- [EXCERPTED PASSAGE]
Your major influence is B. B. King, of course.
Well, when I’m playing blues guitar real well — –that’s when I’m not fooling around but I’m really into something– — it’s a lot like B. B. King. But I don’t know, it’s my own thing when there are major notes and sweet runs. You know I like sweet blues. The English cats play very hard funky blues. Like Aretha sings is how they play guitar. I play sweet blues. I can’t explain it. I want to be singing. I want to be sweet.
Do you hear yourself in other guitarists?
Millions of them, billions of them. I’ve heard young kids say ‘Man, you sound just like B. B.’ and others say ‘I’ve never heard of him, who’s he?’ I can pick out certain things in what the Rolling Stones play, a few things that I know are exactly the licks that I play. Then I hear guitar players like Jerry Garcia. He sounds amazingly like he’s trying to sound like me but I don’t think he is. I think he came that way himself.
Do you play any other instruments?
Well, I dig the piano. Once I had a piano, man, and I didn’t touch the guitar at all. The piano is a whole other field, a whole different shot. I don’t like to sing and play a guitar but I do like to sing and play the piano. I can express myself much easier on it than with other instruments.
Why do you choose to play the guitar then?
Expression, pure expression. Without a guitar, I’m like a poet with no hands. Actually, I can articulate much clearer on the guitar than anything else.
How did you form to The Electric Flag?
I was with Butter [Paul Butterfield] and I flipped out and went crazy. I didn’t dig anything. Elvin [Bishop] was really dragged, he wanted to play lead. He was tired of playing second guitar. I felt it was being shitty and that was a drag. So I quit Butter, hacked around for a while and that was more of a drag. I wanted to get a band of my own. Always wanted to and so me and Barry Goldberg put a band together.
We knew this guy named Peter Strassa, that’s three, and Nick the Greek [Gravenites], that’s four. I knew Nick in Chicago. Harvey [Brooks] volunteered his services. I really didn’t dig the way he played but I knew he was supposed to be really good. I’d heard him play folk-rock. Harvey’s good. Harvey’s learned a lot of how to play funky bass; he’s on his way to being a master. Then we met Buddy [Miles]. Buddy’s so good that no one could believe it. Best fucking drummer in the world, unbelievable. He wanted to play in the band. He asked and we said yes. We had the band and we had hired another horn player who is an amazing organ player … He played horn and then switched over to organ. And that’s how I got the band.
We all lived here and I lost my ass — –a fortune feeding and housing them. We worked and like the millions of ideas that I had never came true. The band sort of fell into the bag of a soul band because of Buddy’s dominant personality. I kinda didn’t dig it, but now I really dig it. The band has become an extremely good soul band. That’s where it’s going. There are a lot of good ideas which will come about eventually if the band gets to know each other. You’ve got to be thrown together a long time to get close and share knowledge. I thought the whole thing through, planning it out. I’m very influenced by producers, especially Phil Spector. I think it would be really better if the groups would produce themselves.

- [WRITTEN TASK A] Reproduce the part of the interview starting at "Do you hear" and ending at "any other instruments?".
- [WRITTEN TASK B] In the interview, which producer does the interviewee name as an especially strong influence?
The entries that follow are separate material, unrelated to the interview.

- [DATA SUPPLIED]
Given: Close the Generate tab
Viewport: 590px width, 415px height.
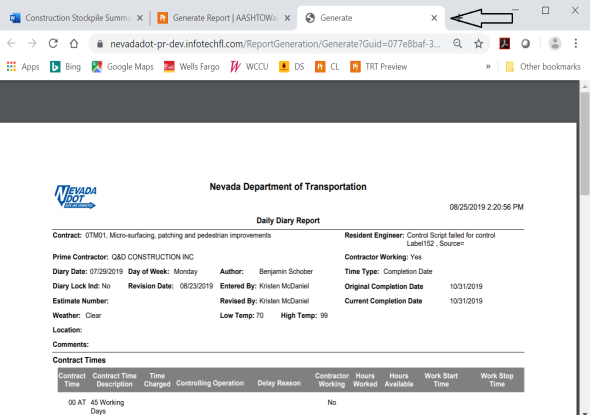Looking at the screenshot, I should click(434, 18).
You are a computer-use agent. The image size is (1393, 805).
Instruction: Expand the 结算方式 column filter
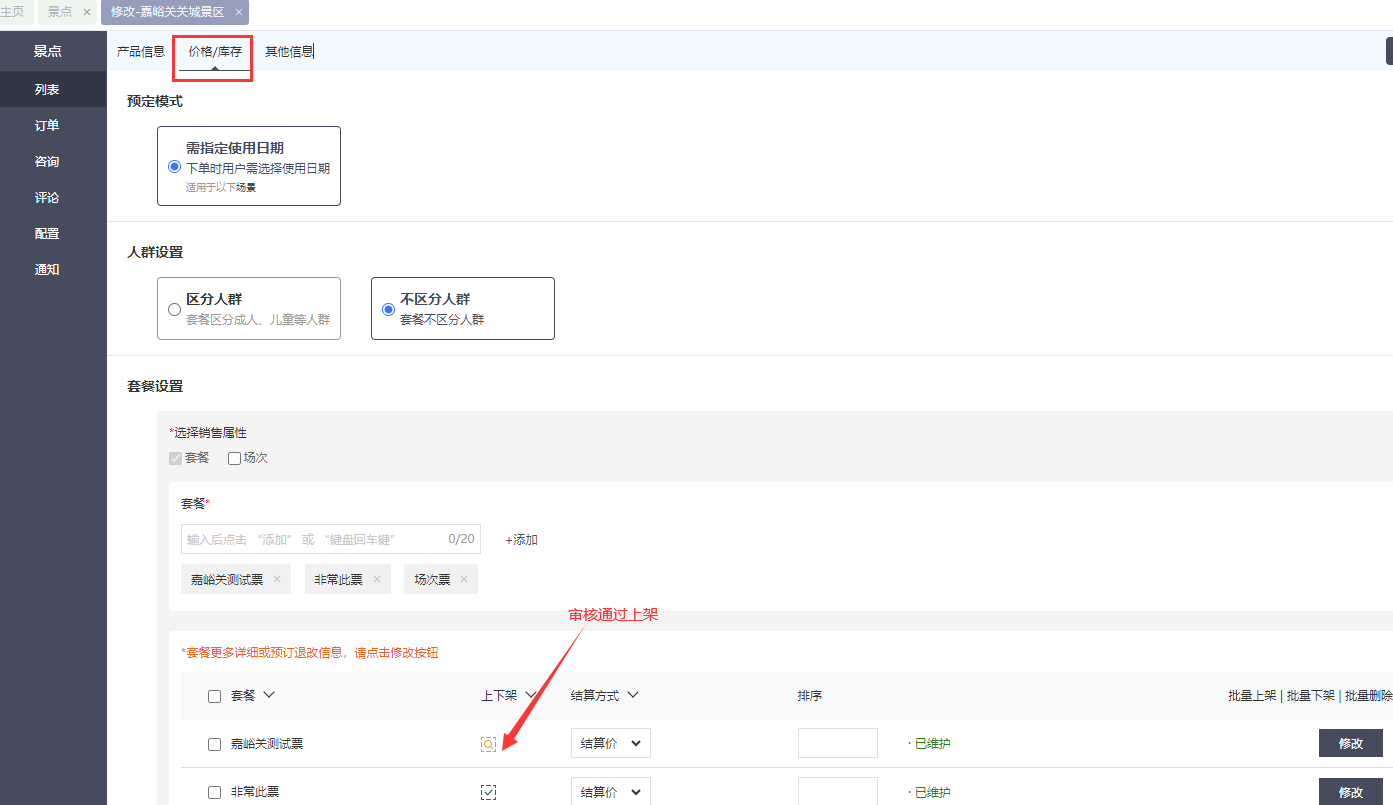point(633,695)
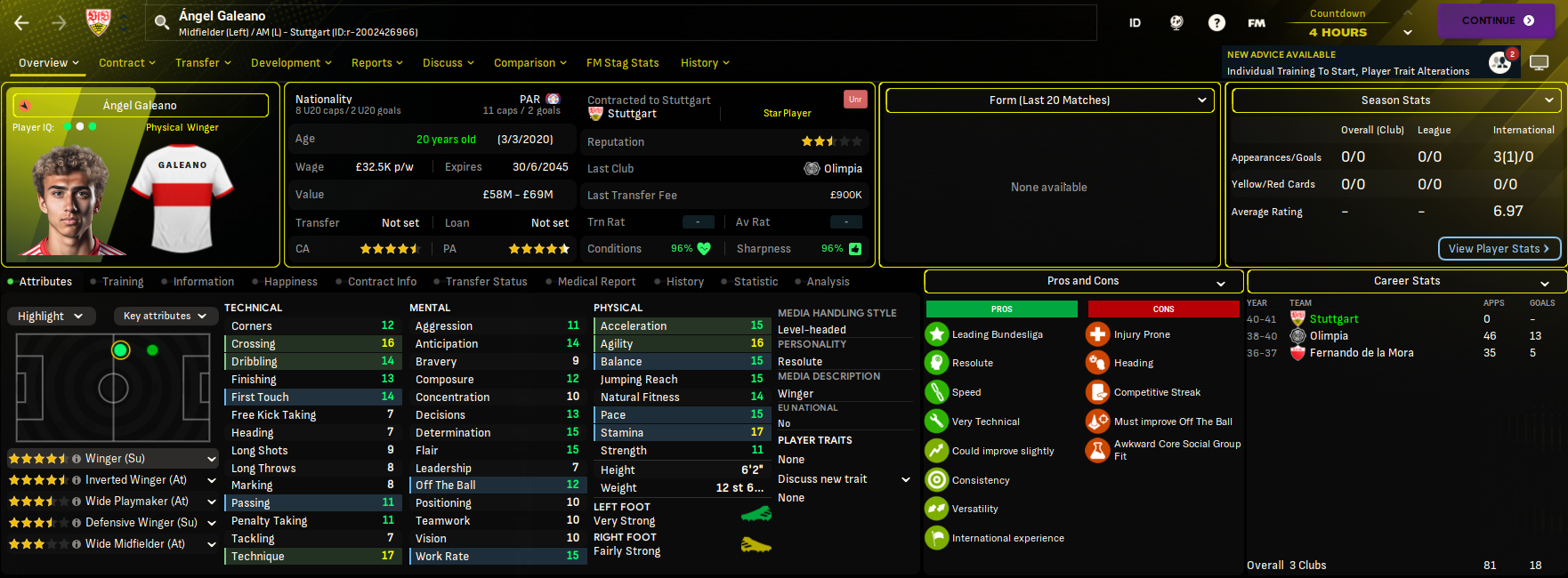
Task: Open the help question mark icon
Action: [1216, 23]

- [EXPECTED OUTPUT A]
Do you hear yourself in other guitarists?
Millions of them, billions of them. I’ve heard young kids say ‘Man, you sound just like B. B.’ and others say ‘I’ve never heard of him, who’s he?’ I can pick out certain things in what the Rolling Stones play, a few things that I know are exactly the licks that I play. Then I hear guitar players like Jerry Garcia. He sounds amazingly like he’s trying to sound like me but I don’t think he is. I think he came that way himself.
Do you play any other instruments?

- [EXPECTED OUTPUT B] Phil Spector